Matching Text and Audio Embeddings: Exploring Transfer-learning Strategies for Language-based Audio Retrieval
This work addresses language-based audio retrieval for applications like multimedia search, but it is incremental as it builds on existing models and methods.
The paper tackles cross-modal text-to-audio retrieval by analyzing large-scale pretrained models like RoBERTa and PANNs in a metric learning framework, achieving improved performance through pretraining with noisy text-audio pairs from Freesound and optimizing loss functions and fine-tuning strategies.
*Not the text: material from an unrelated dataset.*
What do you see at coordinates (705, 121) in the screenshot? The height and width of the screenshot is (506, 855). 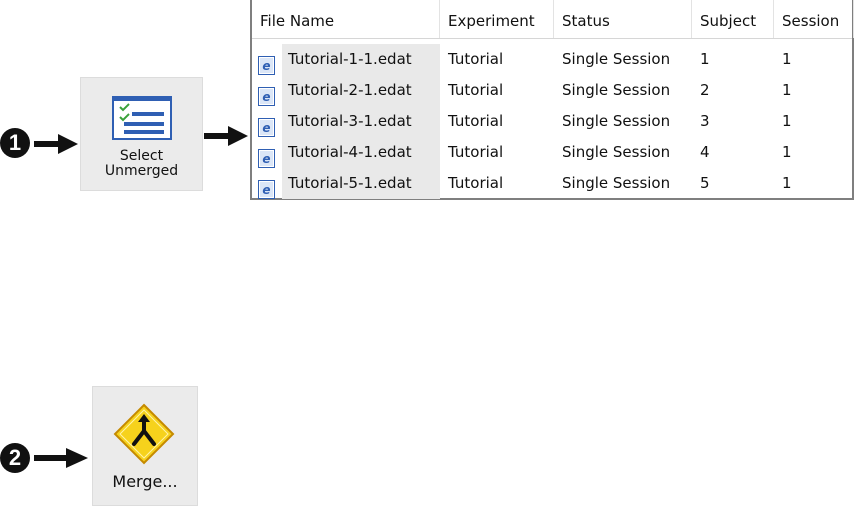 I see `cell-subject: 3` at bounding box center [705, 121].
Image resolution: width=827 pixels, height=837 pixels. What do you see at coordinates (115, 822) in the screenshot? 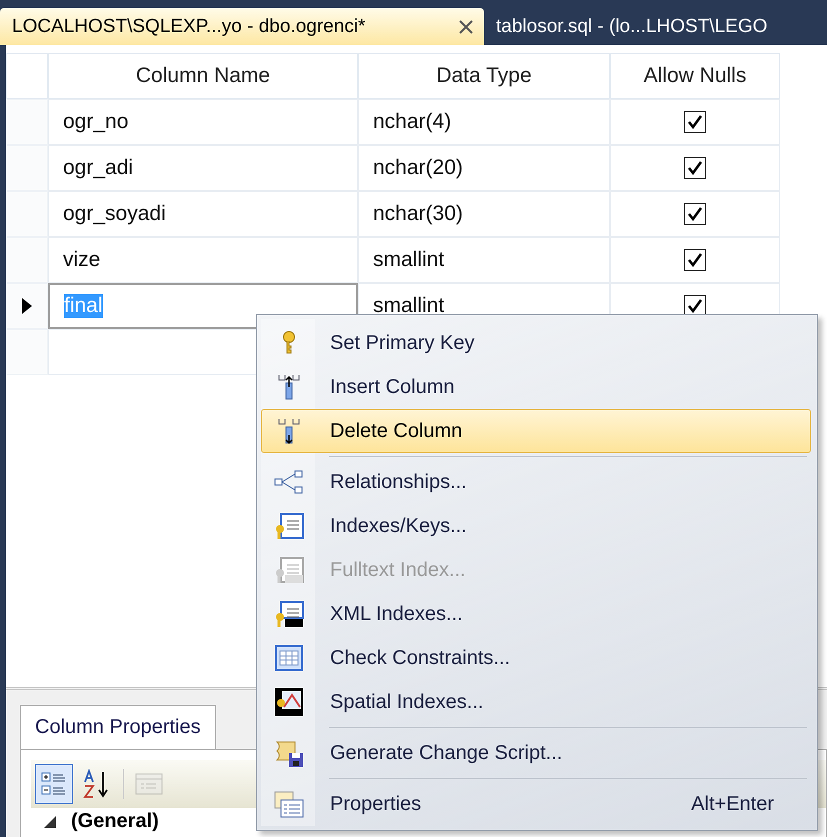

We present an analysis of large-scale pretrained deep learning models used for cross-modal (text-to-audio) retrieval. We use embeddings extracted by these models in a metric learning framework to connect matching pairs of audio and text. Shallow neural networks map the embeddings to a common dimensionality. Our system, which is an extension of our submission to the Language-based Audio Retrieval Task of the DCASE Challenge 2022, employs the RoBERTa foundation model as the text embedding extractor. A pretrained PANNs model extracts the audio embeddings. To improve the generalisation of our model, we investigate how pretraining with audio and associated noisy text collected from the online platform Freesound improves the performance of our method. Furthermore, our ablation study reveals that the proper choice of the loss function and fine-tuning the pretrained models are essential in training a competitive retrieval system.